Kedua, adanya ambil untung atau profit taking emas oleh investor karena sebelumnya harga sudah tinggi. Bhima menekankan hal ini wajar karena sebagian investor membeli emas untuk spekulasi.
Ketiga, ekspektasi imbal hasil pembeli US Treasury (membeli dolar AS) akan naik karena harga minyak naik, inflasi naik, dan suku bunga terdorong naik.
Bhima juga menjelaskan likuiditas menjadi alasan harga emas dinilai kurang berfungsi sebagai nilai lindung dibandingkan kenaikan imbal hasil US Treasury dan penguatan dolar AS.
"Iya karena likuiditas kuncinya. Begitu krisis dan perang, memindahkan dolar AS lebih gampang daripada emas batangan. Cash is the key," terangnya.
Ia pun menambahkan investor bukan sekadar mencari imbal hasil untuk melindungi inflasi, tetapi justru bagaimana untuk bertahan.
"Yang dicari bukan sekedar imbal hasil untuk lindungi inflasi. Tapi how to survive," kata Bhima.
Senada, Pengamat Ekonomi Universitas Andalas Syafruddin Karimi menyampaikan penurunan harga emas saat ini merupakan koreksi teknikal dan efek penguatan dolar AS.

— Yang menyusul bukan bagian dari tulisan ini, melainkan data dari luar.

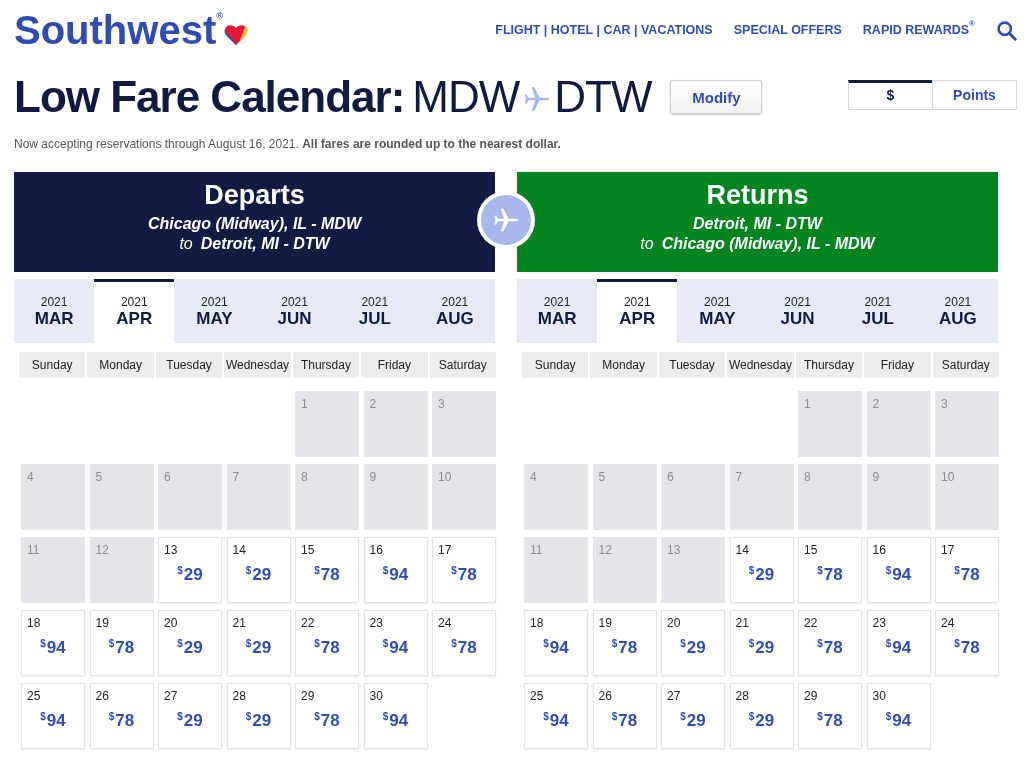 The image size is (1024, 760). What do you see at coordinates (788, 30) in the screenshot?
I see `nav-link: SPECIAL OFFERS` at bounding box center [788, 30].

Meski begitu, Syafruddin menegaskan apabila konflik di Timur Tengah terus berlarut-larut maka permintaan emas akan terus meningkat karena investor mencari perlindungan dari risiko geopolitik dan inflasi.
"Misalnya sampai mengganggu jalur energi global, maka secara historis permintaan emas biasanya akan kembali meningkat karena investor mencari perlindungan terhadap risiko geopolitik dan inflasi," ungkap Syafruddin saat dihubungi CNNIndonesia.com, Kamis (5/3).
Ia memproyeksikan dalam jangka pendek apabila penguatan dolar AS dan kenaikan yield US Treasury masih berlanjut, maka harga emas berpotensi tetap dalam tekanan.
"Hubungannya cukup mekanis, emas tidak memberikan imbal hasil, sehingga ketika imbal hasil obligasi pemerintah AS naik, investor global cenderung memindahkan portofolionya ke aset yang memberikan return tetap," jelasnya.
Namun, menurut Syafruddin, tekanan tersebut biasanya bersifat siklikal atau naik-turun dan jangka pendek.
"Pasar emas sangat sensitif terhadap dinamika geopolitik. Jika konflik Iran dengan AS-Israel mengalami eskalasi, misalnya meluas ke kawasan Teluk atau mengganggu jalur distribusi energi global, maka faktor ketidakpastian geopolitik biasanya kembali mendominasi," kata Syafruddin.